Lenin irride a coloro che,
nel descrivere il sistema, dividono “i capitali bancari secondo
che vengono impiegati “produttivamente” (commercio e industria) o
“speculativamente” (nelle operazioni di Borsa e finanziarie)”,
evidenziando come si tratti di una concezione riformista, piccolo
borghese, che crede veramente che permanente il capitalismo, si
potrebbero separare l'uno dall'altro questo tipo di investimento di
capitale ed eliminare il secondo.
Tutte le lamentele di
questo genere, che si trovano anche nelle formazioni sindacali e
politiche alternative a quelle ufficiali sono solamente un modo per
confondere e oscurare agli occhi dei proletari e delle masse popolari
la natura del sistema e per indirizzare le lotte dei lavoratori nel
vicolo cieco della conservazione dello stesso.
La realtà è sempre
quella, invece. Un piccolo gruppo di grandi monopolisti attraverso il
sistema finanziario riesce a controllare l'intero sistema come una
'società madre' controlla le 'società figlie'.
Lenin, poi, attraverso
dati inconfutabili, mette in luce alcuni nodi che permettono di
decifrare in maniera chiara sia il dominio dei grandi paesi
capitalisti, sia lo sviluppo diseguale di essi, sia la maniera con
cui i grandi paesi capitalisti controllano e dominano l'economia dei
paesi dipendenti.
Il paese che esporta il
capitale si prende il meglio. E, quindi, chi esporta capitale domina
il capitale del paese in cui esporta. “il capitale finanziario,
concentrato in poche mani e godendo un monopolio di fatto, ritrae
redditi giganteschi e sempre maggiori da ogni fondazione di società
(cioè da ogni investimento
nell'appropriazione di altre aziende – ndr),
dall'emissione delle azioni, dai prestiti statali, ecc.”. E
attraverso questa azione che si “consolida l'egemonia delle
oligarchie finanziarie, imponendo a tutta la società una tributo a
favore dei detentori del monopolio”.

● **Materiale**
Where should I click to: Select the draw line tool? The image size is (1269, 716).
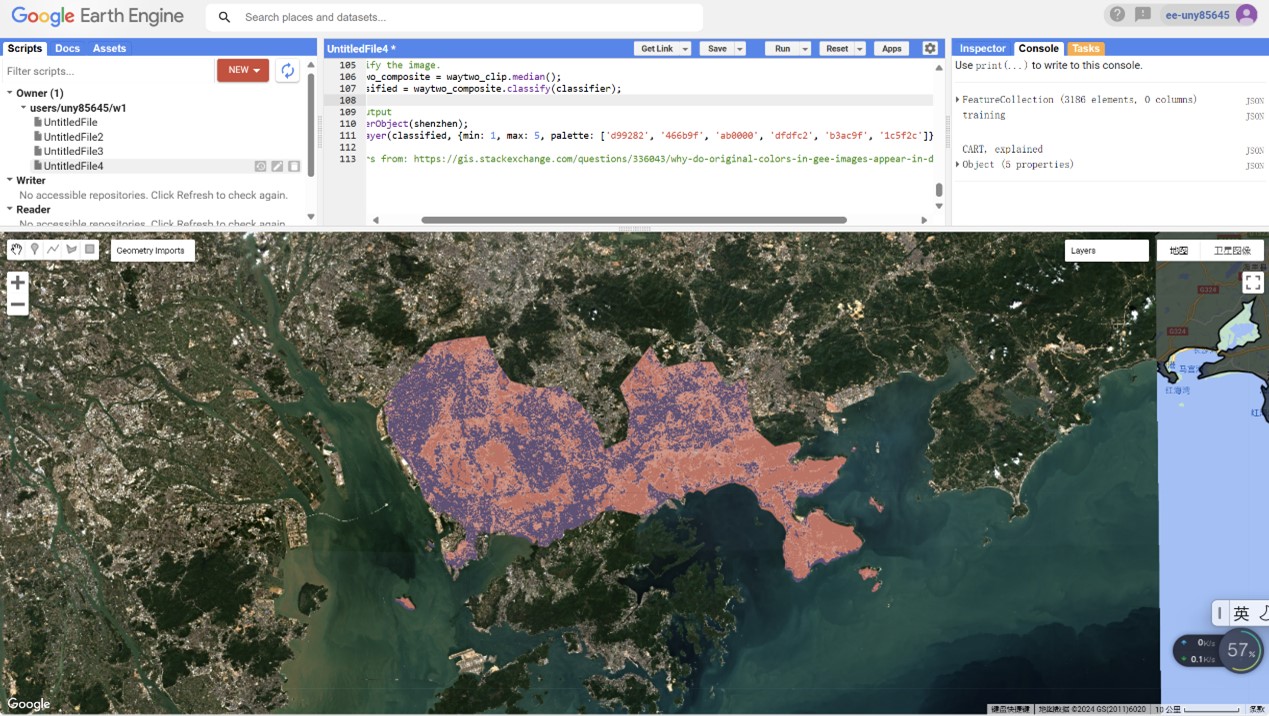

● **Cosa fare**
Ricopia per intero il brano su Lenin e il capitale finanziario riportato sopra, senza cambiare nulla.

● **Soluzione**
Lenin irride a coloro che,
nel descrivere il sistema, dividono “i capitali bancari secondo
che vengono impiegati “produttivamente” (commercio e industria) o
“speculativamente” (nelle operazioni di Borsa e finanziarie)”,
evidenziando come si tratti di una concezione riformista, piccolo
borghese, che crede veramente che permanente il capitalismo, si
potrebbero separare l'uno dall'altro questo tipo di investimento di
capitale ed eliminare il secondo.
Tutte le lamentele di
questo genere, che si trovano anche nelle formazioni sindacali e
politiche alternative a quelle ufficiali sono solamente un modo per
confondere e oscurare agli occhi dei proletari e delle masse popolari
la natura del sistema e per indirizzare le lotte dei lavoratori nel
vicolo cieco della conservazione dello stesso.
La realtà è sempre
quella, invece. Un piccolo gruppo di grandi monopolisti attraverso il
sistema finanziario riesce a controllare l'intero sistema come una
'società madre' controlla le 'società figlie'.
Lenin, poi, attraverso
dati inconfutabili, mette in luce alcuni nodi che permettono di
decifrare in maniera chiara sia il dominio dei grandi paesi
capitalisti, sia lo sviluppo diseguale di essi, sia la maniera con
cui i grandi paesi capitalisti controllano e dominano l'economia dei
paesi dipendenti.
Il paese che esporta il
capitale si prende il meglio. E, quindi, chi esporta capitale domina
il capitale del paese in cui esporta. “il capitale finanziario,
concentrato in poche mani e godendo un monopolio di fatto, ritrae
redditi giganteschi e sempre maggiori da ogni fondazione di società
(cioè da ogni investimento
nell'appropriazione di altre aziende – ndr),
dall'emissione delle azioni, dai prestiti statali, ecc.”. E
attraverso questa azione che si “consolida l'egemonia delle
oligarchie finanziarie, imponendo a tutta la società una tributo a
favore dei detentori del monopolio”.